Para pekerja migran tersebut sebelumnya dijanjikan pekerjaan di luar negeri, namun kenyataannya tidak diberangkatkan sesuai perjanjian.
Baca juga: Menteri BP2MI Tinjau Shelter PMI di Batam, Tegaskan Perlindungan dan Pemulangan Cepat
Menteri Karding menegaskan bahwa pemerintah akan mengambil langkah hukum tegas terhadap pihak-pihak yang terlibat dalam penipuan ini.

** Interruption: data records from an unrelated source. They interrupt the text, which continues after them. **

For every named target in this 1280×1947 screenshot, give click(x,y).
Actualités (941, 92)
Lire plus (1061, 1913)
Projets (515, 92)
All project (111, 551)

Ia juga mengingatkan masyarakat yang ingin bekerja di luar negeri agar selalu mengikuti prosedur resmi untuk mendapatkan perlindungan hukum.
"Kalau tidak terdata secara resmi, negara tidak bisa hadir memberikan perlindungan. Penempatan pekerja migran harus sesuai prosedur," tegasnya.
Abdul Kadir menyampaikan moto BP2MI bahwa pekerja migran harus kembali ke tanah air dengan membawa keterampilan dan modal usaha. "Pekerja migran pulang harus jadi juragan. Itu tujuan utama kami," ujarnya.
Sepanjang tahun 2024, tercatat 412 kasus penipuan pekerja migran yang menjadi perhatian serius pemerintah. Untuk menangani ini, pemerintah bersinergi dengan Kepolisian, TNI, dan aparat penegak hukum lainnya dalam mencegah dan menindak pelaku.
Baca juga: Lagu Di Reject Dibawakan Langsung Jenita Janet untuk Hibur Masyarakat Bintan
Salah satu tantangan terbesar adalah memulangkan ratusan WNI yang terjebak dalam sindikat penipuan di luar negeri, seperti di Myanmar.
"Proses pemulangan membutuhkan diplomasi lintas kementerian karena para pekerja di sana sudah terikat kontrak dengan perusahaan. Ini tidak bisa selesai dalam waktu singkat," jelas Abdul Kadir.
Para pekerja migran yang berada di shelter BP3MI Kepri mengungkapkan rasa syukur atas perhatian pemerintah.
"Kami berterima kasih kepada Bapak Menteri yang datang langsung. Kami berharap kasus ini cepat selesai, dan kami bisa pulang ke keluarga," kata salah satu pekerja migran.